I don't know what size or timeframe you're looking for, but there are two available online in II right now in the fall (if I get any more specific I'd have to put this in sightings).  But you're probably looking for next year sometime.


----------



## krmlaw (Oct 1, 2010)

yeah looking for next year. my II traders dont see them


----------



## krmlaw (Oct 1, 2010)

ok, just looked again and i can see the ones coming up ... 1st time ever, im thinking maybe b/c its so close?


----------



## tashamen (Oct 1, 2010)

krmlaw said:


> ok, just looked again and i can see the ones coming up ... 1st time ever, im thinking maybe b/c its so close?



Could be - they were both in the flexchange time period.


----------



## krmlaw (Oct 1, 2010)

can u see things u cant normally see in flextime?


----------



## jerseygirl (Oct 1, 2010)

Trading power (supply/demand) is thought to be eliminated in flexchange but quality filters still apply (e.g. a mediocre quality resort will not see a Four Seasons week even in flexchange).

If you can see a resort in flexchange, but not at other times, it's probably a trading power issue (or lack of availability), not a quality issue.

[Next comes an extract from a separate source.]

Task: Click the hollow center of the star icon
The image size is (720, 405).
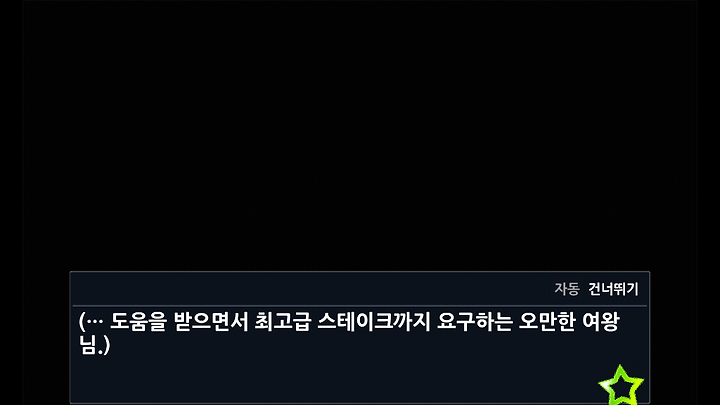Action: (x=621, y=387)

One way to try to figure out where you stand is to watch the sightings board.  Ignoring preference issues (when only Marriotts can see Marriotts or only Starwoods can see Starwoods), compare what your units are seeing vs. others.  If others can see 2-BR units, but you can only see 1-BRs or studios, then you have lower trading power but not a quality issue (if there were a quality issue, you wouldn't see at all).

Hope that makes sense.


----------



## hotcoffee (Oct 1, 2010)

A couple of the things to consider with some of the posts on TUG about what is seen as available in II, or about what someone has exchanged into, is the season of the year that the exchange is available and the type of room.  At this time, I can only look for 2BR summer exchanges (usually July or early August).  I think it is harder to get good 2BR weeks in those months.  The past two years, I have had July-August searches in II that included Pelican Marina Residences among other resorts.  Got no hits.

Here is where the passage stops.